City Manager Jim Prosser this week said postponing open houses slated for early October had nothing to do with the Nov. 3 city election.
Instead, he said the city needed more time to “refine” its information about the options for a number of city buildings, including City Hall, the downtown library, central fire station and public works facility.
The election aside, the change in plans also comes at a time when the City Council's latest effort to discuss the co-location of government services in shared buildings seems to have been rebuffed once again by Linn County and the Cedar Rapids school distict.
Council member Tom Podzimek, the council's liaison to the co-location talks, said on Tuesday that he heard no support for co-location from the county and school district at a meeting a week ago.
“I'm not optimistic that we will be sharing functions of structures,” Podzimek said.

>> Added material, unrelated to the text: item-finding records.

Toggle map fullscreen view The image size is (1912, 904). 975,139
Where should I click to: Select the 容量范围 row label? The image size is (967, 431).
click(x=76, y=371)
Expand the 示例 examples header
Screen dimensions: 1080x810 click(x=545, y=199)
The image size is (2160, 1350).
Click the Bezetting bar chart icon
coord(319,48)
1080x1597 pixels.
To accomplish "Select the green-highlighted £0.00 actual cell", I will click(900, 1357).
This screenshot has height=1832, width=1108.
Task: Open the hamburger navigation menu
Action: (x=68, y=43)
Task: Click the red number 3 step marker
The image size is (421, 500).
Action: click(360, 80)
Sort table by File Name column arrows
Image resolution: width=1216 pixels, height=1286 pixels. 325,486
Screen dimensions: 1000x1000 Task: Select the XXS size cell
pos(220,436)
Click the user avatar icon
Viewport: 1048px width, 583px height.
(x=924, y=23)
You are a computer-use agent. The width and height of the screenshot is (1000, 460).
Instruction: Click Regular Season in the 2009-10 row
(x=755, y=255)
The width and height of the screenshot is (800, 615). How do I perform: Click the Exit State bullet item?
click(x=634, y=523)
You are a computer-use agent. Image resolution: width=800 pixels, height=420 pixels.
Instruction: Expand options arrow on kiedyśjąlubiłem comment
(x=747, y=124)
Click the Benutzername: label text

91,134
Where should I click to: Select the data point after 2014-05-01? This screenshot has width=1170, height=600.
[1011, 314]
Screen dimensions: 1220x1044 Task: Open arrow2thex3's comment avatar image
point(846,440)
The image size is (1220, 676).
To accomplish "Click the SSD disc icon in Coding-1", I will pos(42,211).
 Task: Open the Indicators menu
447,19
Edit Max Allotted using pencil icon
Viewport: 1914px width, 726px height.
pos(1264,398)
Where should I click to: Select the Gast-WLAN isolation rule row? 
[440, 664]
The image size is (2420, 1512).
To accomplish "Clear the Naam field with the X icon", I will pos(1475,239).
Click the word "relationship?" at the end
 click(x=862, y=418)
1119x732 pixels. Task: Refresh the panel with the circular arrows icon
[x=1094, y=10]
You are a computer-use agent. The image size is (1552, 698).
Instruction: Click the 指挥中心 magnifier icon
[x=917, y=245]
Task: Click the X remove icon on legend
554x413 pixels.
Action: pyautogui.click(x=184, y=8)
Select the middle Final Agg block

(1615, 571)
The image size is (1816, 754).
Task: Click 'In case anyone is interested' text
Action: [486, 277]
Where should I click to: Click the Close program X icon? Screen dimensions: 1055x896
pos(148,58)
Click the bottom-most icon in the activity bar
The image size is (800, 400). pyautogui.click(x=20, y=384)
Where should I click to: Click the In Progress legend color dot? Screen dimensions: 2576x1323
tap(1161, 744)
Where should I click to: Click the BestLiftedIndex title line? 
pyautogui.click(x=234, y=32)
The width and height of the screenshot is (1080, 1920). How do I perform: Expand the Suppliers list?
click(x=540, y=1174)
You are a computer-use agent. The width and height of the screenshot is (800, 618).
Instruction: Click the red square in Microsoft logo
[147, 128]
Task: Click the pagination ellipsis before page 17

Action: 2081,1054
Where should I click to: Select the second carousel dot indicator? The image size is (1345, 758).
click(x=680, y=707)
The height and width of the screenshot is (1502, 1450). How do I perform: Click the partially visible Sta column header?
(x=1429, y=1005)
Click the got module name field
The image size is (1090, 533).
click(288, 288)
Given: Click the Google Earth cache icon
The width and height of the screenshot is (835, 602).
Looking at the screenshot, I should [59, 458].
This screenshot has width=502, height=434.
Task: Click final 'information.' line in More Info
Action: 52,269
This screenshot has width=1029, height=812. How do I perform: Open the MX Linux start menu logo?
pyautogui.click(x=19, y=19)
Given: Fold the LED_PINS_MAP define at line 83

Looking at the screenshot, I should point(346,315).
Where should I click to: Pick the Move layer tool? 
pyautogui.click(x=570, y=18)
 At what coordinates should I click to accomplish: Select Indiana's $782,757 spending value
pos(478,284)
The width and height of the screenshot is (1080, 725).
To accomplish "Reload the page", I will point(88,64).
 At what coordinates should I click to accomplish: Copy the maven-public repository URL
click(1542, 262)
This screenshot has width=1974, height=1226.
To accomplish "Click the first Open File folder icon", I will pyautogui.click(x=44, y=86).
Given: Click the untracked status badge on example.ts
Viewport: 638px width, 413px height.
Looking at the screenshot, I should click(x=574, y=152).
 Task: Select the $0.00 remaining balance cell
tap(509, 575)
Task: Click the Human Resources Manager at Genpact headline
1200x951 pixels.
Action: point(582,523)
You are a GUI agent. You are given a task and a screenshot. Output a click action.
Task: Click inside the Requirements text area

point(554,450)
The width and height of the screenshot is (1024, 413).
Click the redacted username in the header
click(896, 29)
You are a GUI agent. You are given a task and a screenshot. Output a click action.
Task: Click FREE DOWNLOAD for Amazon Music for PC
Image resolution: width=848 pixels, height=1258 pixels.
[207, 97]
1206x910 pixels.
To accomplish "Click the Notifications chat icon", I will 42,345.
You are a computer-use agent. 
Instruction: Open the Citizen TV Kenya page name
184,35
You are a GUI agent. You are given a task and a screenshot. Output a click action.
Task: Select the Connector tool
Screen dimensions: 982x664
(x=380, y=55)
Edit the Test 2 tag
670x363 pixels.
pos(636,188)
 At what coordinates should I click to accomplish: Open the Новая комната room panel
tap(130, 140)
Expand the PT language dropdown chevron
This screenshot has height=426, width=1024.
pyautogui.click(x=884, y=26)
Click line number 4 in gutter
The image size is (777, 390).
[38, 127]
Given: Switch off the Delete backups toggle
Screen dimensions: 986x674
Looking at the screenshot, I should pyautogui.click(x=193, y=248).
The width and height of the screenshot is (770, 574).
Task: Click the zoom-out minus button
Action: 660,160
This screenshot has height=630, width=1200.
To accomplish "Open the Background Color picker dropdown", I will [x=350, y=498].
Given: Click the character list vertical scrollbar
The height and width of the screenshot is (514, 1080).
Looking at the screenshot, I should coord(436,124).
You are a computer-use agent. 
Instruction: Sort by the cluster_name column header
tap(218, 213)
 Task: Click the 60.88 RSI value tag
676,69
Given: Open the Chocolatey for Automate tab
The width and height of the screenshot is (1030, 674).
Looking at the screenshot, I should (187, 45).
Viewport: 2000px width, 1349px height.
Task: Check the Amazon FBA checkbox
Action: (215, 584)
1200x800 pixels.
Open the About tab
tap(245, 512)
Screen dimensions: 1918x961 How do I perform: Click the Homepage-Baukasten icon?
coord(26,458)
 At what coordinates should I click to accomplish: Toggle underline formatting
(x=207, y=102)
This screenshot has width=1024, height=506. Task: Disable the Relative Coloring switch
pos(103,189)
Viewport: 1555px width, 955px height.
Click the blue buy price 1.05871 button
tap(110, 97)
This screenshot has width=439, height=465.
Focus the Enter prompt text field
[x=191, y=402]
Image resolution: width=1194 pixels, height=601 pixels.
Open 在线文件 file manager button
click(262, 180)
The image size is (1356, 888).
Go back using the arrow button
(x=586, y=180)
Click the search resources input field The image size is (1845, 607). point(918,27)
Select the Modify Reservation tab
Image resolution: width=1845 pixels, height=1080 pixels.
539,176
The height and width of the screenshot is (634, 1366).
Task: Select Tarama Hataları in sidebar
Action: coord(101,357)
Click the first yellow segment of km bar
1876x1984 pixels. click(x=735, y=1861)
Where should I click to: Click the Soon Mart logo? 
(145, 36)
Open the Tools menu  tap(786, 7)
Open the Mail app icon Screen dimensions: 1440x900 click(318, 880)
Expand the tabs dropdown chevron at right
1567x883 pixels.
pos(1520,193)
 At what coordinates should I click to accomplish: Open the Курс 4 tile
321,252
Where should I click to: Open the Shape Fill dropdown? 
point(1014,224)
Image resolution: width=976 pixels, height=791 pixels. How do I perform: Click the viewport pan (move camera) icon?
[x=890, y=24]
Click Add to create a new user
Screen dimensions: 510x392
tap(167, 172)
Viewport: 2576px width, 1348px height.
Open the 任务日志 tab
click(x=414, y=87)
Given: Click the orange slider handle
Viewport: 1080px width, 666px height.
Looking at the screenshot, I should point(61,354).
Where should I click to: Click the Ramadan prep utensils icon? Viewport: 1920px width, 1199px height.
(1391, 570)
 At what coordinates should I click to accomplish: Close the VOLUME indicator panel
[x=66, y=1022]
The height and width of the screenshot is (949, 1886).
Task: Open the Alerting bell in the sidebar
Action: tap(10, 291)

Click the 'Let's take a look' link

Council member Brian Fagan, a candidate for mayor, said Tuesday he's not convinced that co-location might not still get some traction, though the idea didn't seem to have much backing this week as both the county board and school board addressed their own flood-damaged buildings in public meetings.
“That's what people are talking about with me and that's what they'd like to see,” Fagan said of co-location. “They recognize this could be in the taxpayers' best interest and the community's best interest.”
With the postponement of the city's next round of open houses, residents will have to wait until after the Nov. 3 election to get a better feel for whether City Council members want to build a new $50-plus million City Hall or if they want to return City Hall to the flood-damaged Veterans Memorial Building on May's Island. The Federal Emergency Management Agency will help pay for some of the cost of renovation, but it will pay nothing for a new City Hall.
No one on the council - six of the nine seats are on the Nov. 3 ballot - has made it clear publicly which City Hall option he or she prefers, though co-location sometimes has served as a euphemism for building a new building.
Mayoral candidate Ron Corbett repeated this week that the city should use existing city-owned buildings, and not build a new City Hall. The city also is slated to take ownership of the existing federal courthouse just down the street from the Veterans Memorial Building, which also might be used for city offices, Corbett said.
City Manager Prosser said putting off the city open houses will give the city a chance to incorporate the county's and school district's emerging building plans into the city open house so taxpayers can get an idea what all three entities might be seeking even if co-location doesn't work out.
Prosser said the city's options for a City Hall now may focus on a centralized plan that would require a new building and a decentralized plan that would use existing buildings like the Veterans Memorial Building.
He added that city officials are discovering that returning to the Veterans Memorial Building may cost more than they had expected. He said the building also may have less usable space than the city thought as well.
Podzimek predicted that the City Council would make decisions about the Central Fire Station and the downtown library first, and he suggested that a decision on the future of City Hall likely can wait.